The reason getting to product is slow is that we are by choice a bootstrap startup, with three full-timers and a dozen or so part-timers. Compare a CPU project at a major such as Intel or ARM, with hundreds of full-time engineers, big budgets, and five years of development before the product is even announced - all for minor modifications to an established and well understood design.
The Mill architecture is notable primarily in what it takes out of the CPU, rather than what it puts in.
Patents are a backbreaking amount of work. To economize in filing costs our attorneys have consolidated what we expected to be separate patents into single filings - no less work, just fewer/bigger and hence cheaper. So far the twenty filings that have gone in represent around two thirds of the core technology. And if you think that 80-odd pages of patentese is fun then you are more kinky than should be let out in public.
"Architecture astronaut" is a cute term, not restricted to architecture; I have more than enough experience with those full of ideas - for someone else to do. We have done a lot of architecture over the decade, but a fair amount of work too.
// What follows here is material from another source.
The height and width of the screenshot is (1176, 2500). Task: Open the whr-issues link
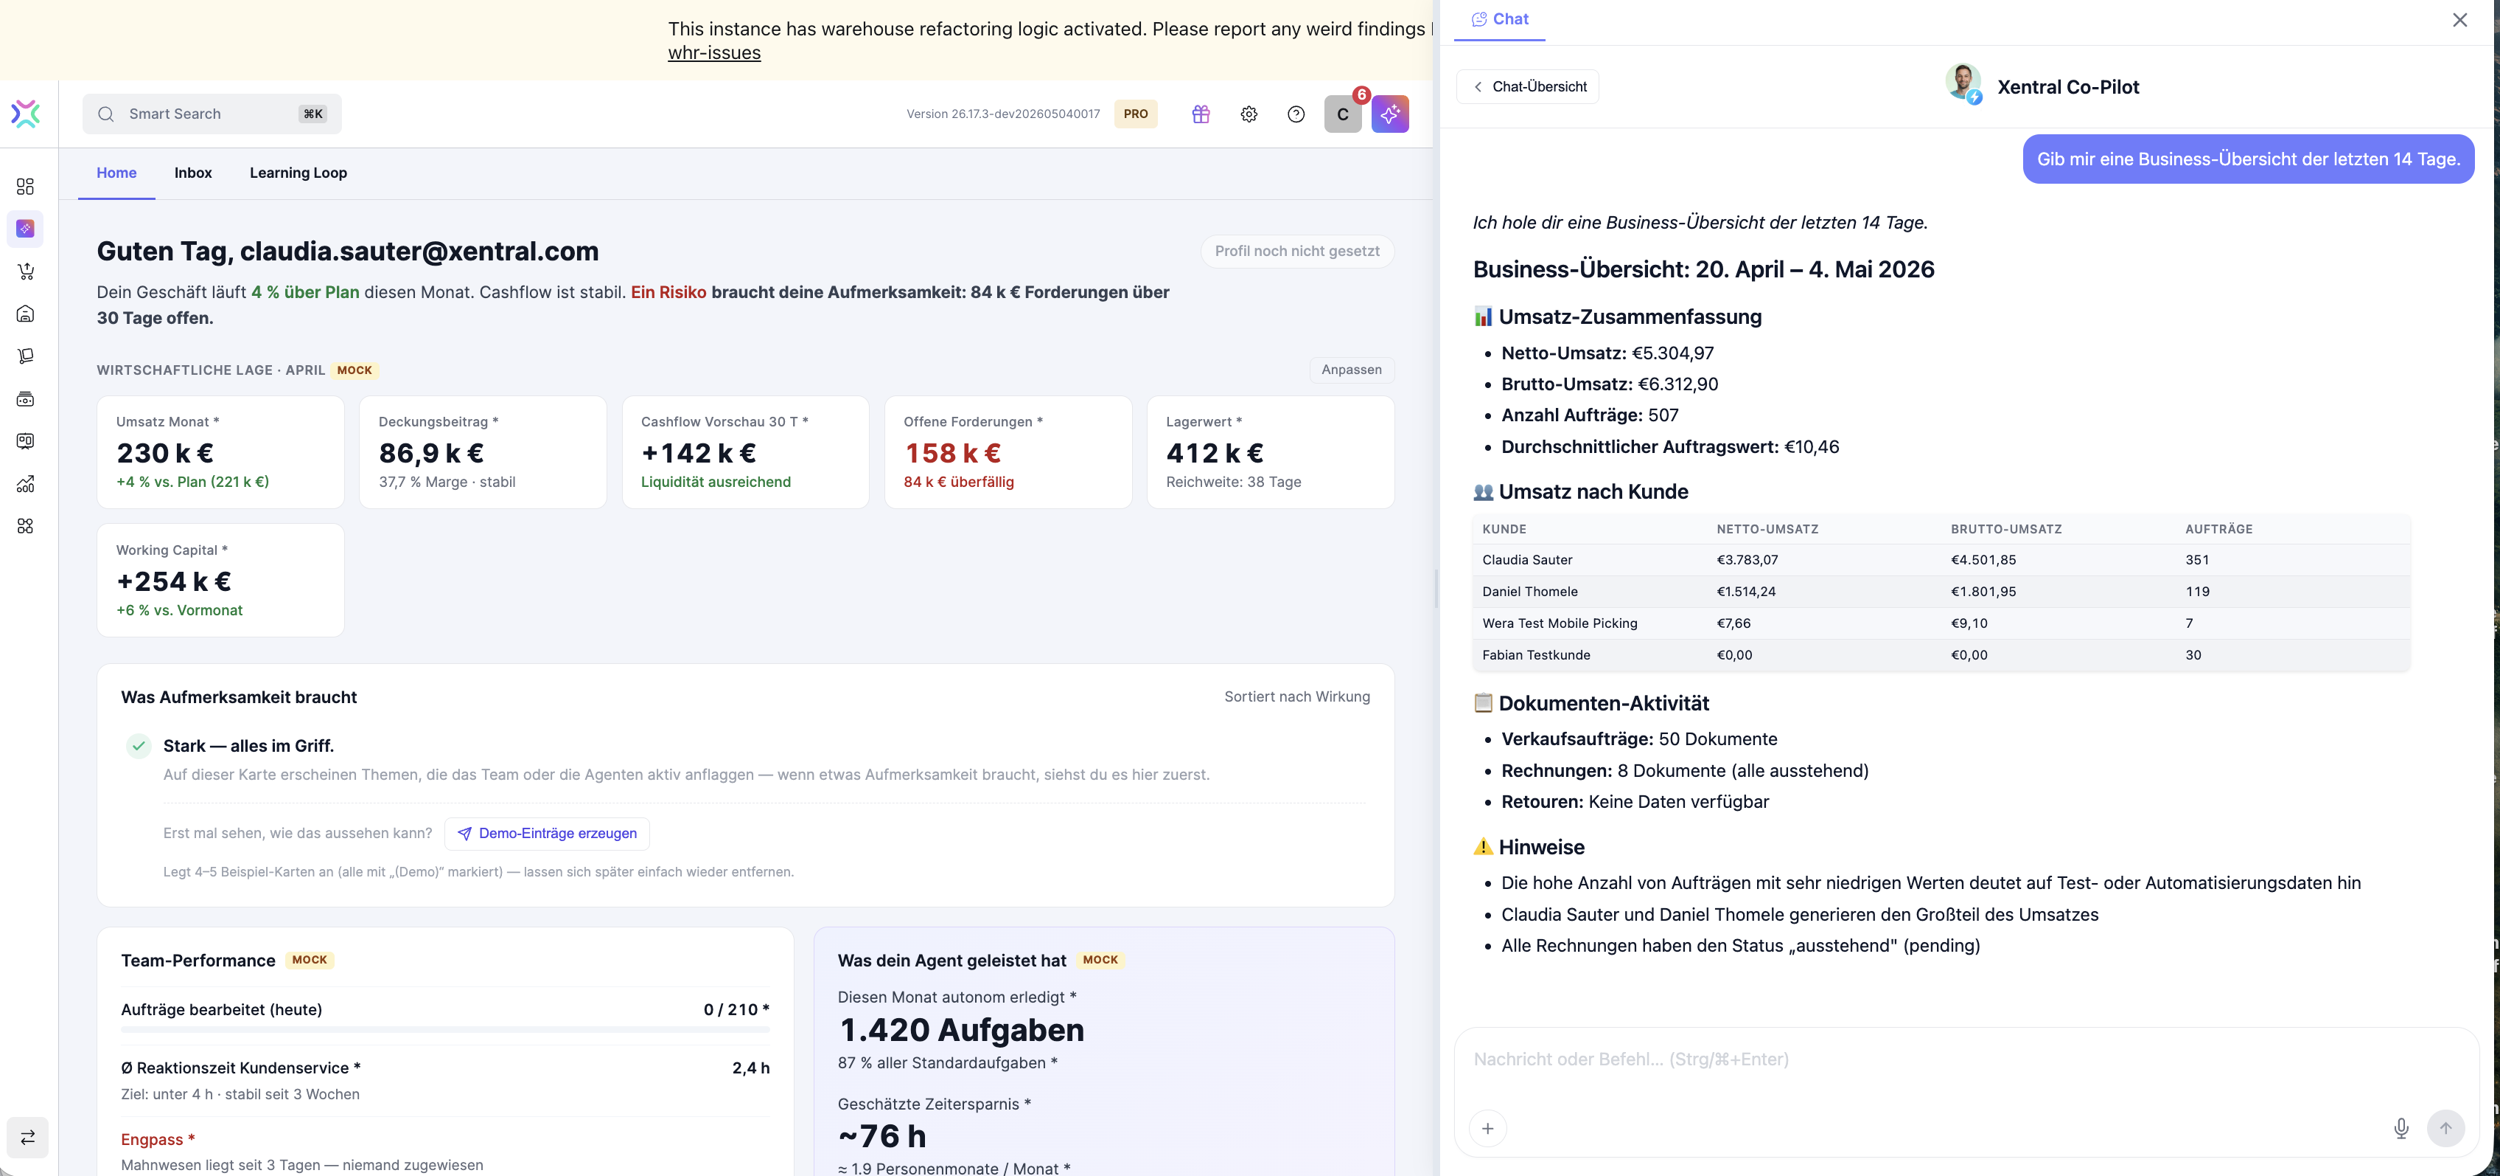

For a live demo the result of some of our work see http://millcomputing.com/docs/specification/
While I have worked in academia, I am more comfortable in an environment making real things for real people (or trying to) rather than sheepskins.
The purpose of our talks is to get professional validation of the design in a way we can afford. It is not to sell you something; it will be quite a while before we have something to sell, and you are not our customer.
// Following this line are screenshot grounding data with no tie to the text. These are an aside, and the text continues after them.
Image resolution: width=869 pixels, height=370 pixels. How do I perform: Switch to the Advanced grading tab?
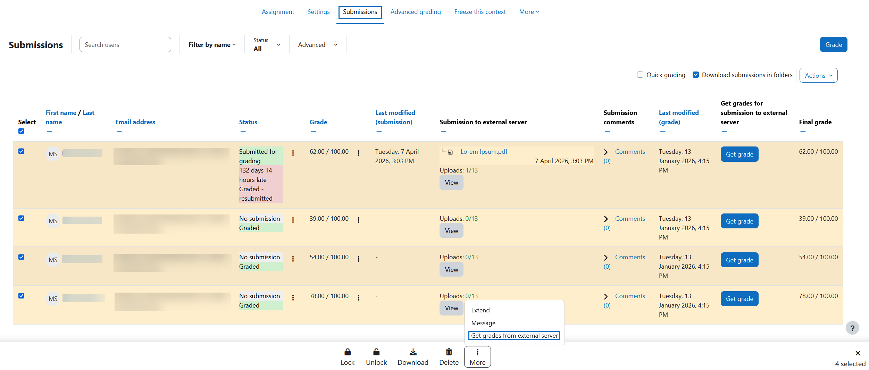tap(415, 12)
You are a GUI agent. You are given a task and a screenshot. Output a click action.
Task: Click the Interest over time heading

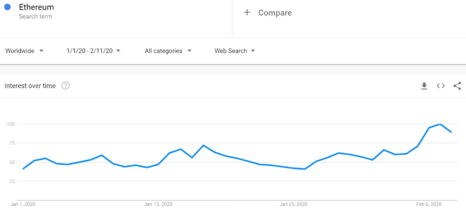pyautogui.click(x=30, y=86)
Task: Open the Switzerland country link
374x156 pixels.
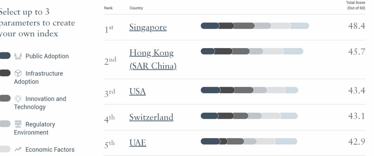Action: click(151, 117)
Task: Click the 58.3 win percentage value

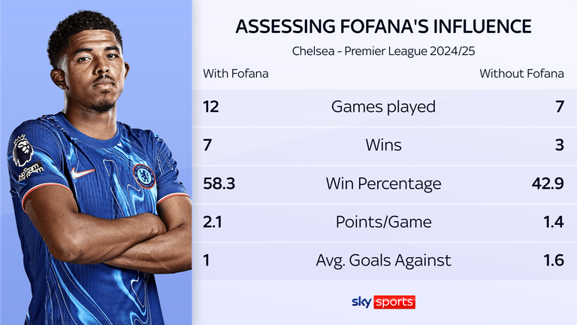Action: pos(219,184)
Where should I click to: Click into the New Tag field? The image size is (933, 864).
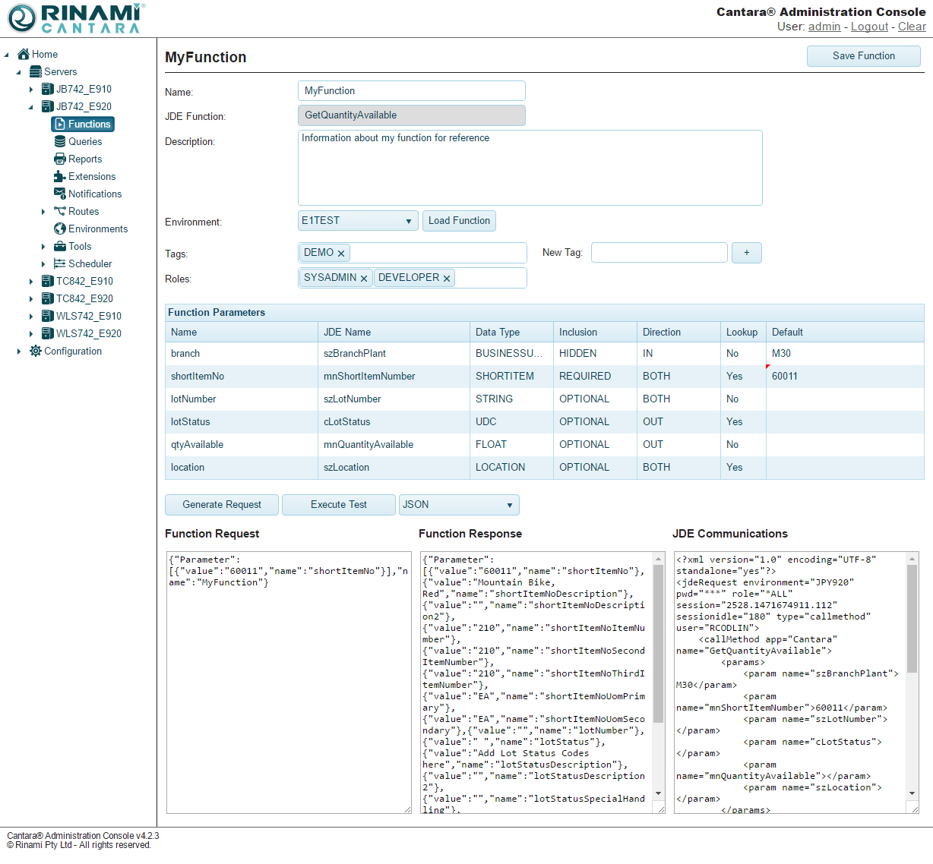click(659, 253)
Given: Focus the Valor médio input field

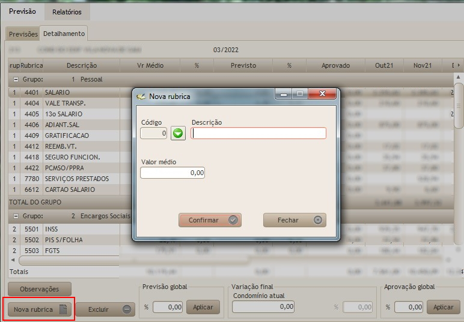Looking at the screenshot, I should pos(172,173).
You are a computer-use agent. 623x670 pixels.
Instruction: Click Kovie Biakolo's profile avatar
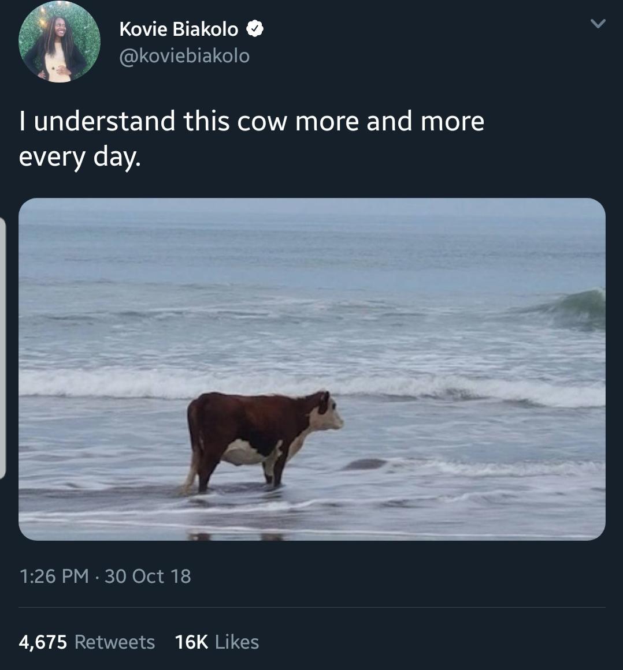[60, 42]
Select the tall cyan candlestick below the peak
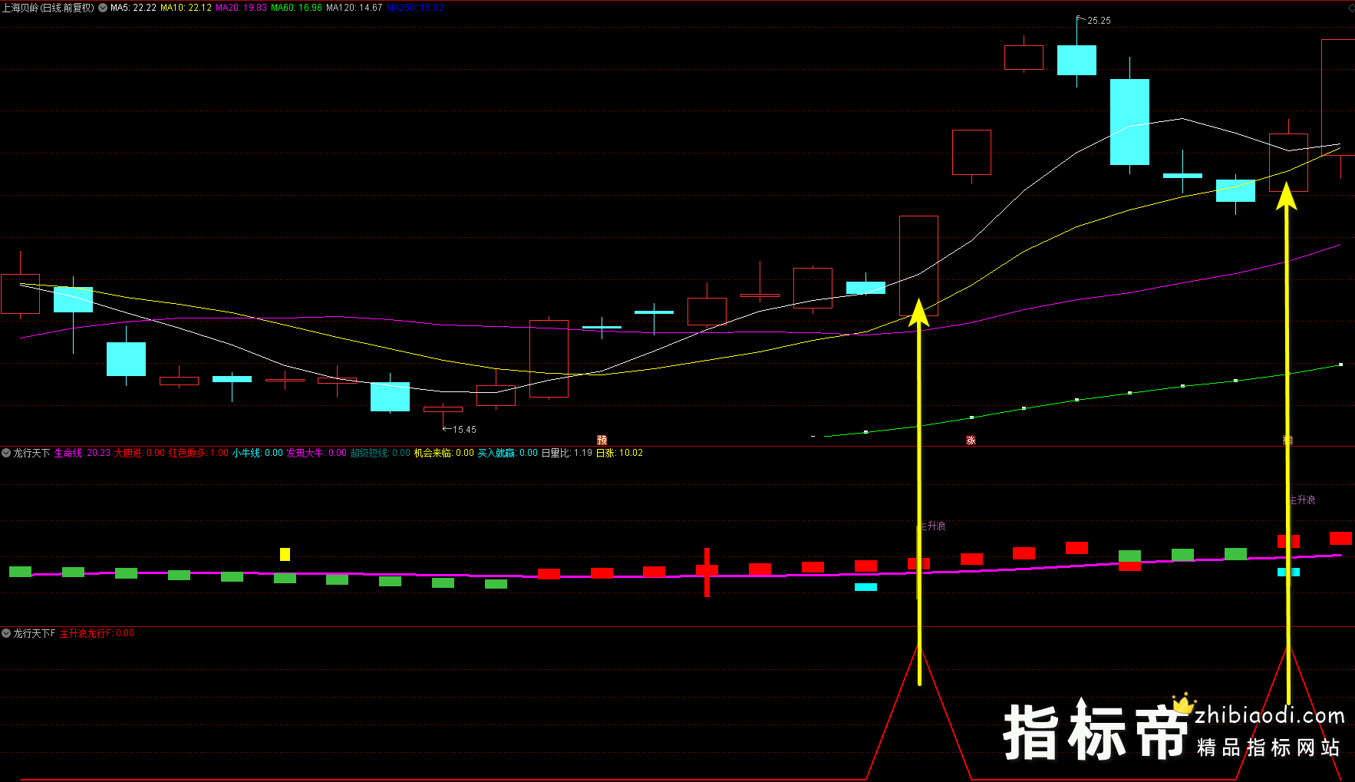The height and width of the screenshot is (782, 1355). click(x=1129, y=121)
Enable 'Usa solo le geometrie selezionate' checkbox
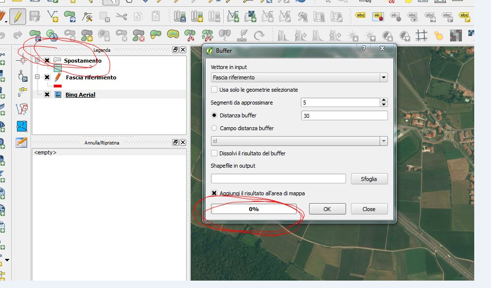Viewport: 491px width, 288px height. click(x=214, y=90)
We have a private placement in process and welcome Reg-D qualified investors. If you do not know what that is then you probably aren't. For details: http://millcomputing.com/investor-list. We are not cruising Sand Hill Road. We estimate ~$6M to an FPGA, and $25M to a product. Heavy semi is serious industry.
In early days I did my first compiler for a Bob Barton-designed machine, the Burroughs B6500. That compiler is still in use forty five years later. I wish Barton were still here today; the Mill owes a great deal to his design philosophy.
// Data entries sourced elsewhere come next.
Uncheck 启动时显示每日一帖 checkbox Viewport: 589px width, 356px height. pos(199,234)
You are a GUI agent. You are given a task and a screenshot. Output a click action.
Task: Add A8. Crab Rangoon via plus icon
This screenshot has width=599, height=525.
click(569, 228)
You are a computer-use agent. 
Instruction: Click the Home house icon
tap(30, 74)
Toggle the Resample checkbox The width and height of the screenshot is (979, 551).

The most interesting thing I took from the Mill videos I watched is the way they define the processor features in code. They can describe the whole specification in code, compile and test the CPU. Then get enough information from the simulation to actually put together the layout for the physical cpu. You can add or remove features from the CPU by implementing the proper functions, and test the specification before committing to silicon. My background is software, so maybe it's not as impressive as it sounds, but it really caught my ear as an elegant solution to customizing a processor architecture for different needs.
Oh, I learned today that VHDL has (had?) a standardization group called VASG, which is quite a nested acronym:
VASG →
VHDL Analysis and Standardization Group →
VHSIC Hardware Description Language Analysis and Standardization Group →
Very High Speed Integrated Circuit Hardware Description Language Analysis and Standardization Group
Take a look at Chisel (http://chisel.eecs.berkeley.edu)... they call it a "Hardware Construction Language" instead of a HDL, as you describe how the hardware works in chisel code, which is just a Scala embedded language. It is then able to generate FPGA or VLSI optimized verilog, and a C++ cycle accurate simulator. I have been using it for the past ~9 months designing a new chip.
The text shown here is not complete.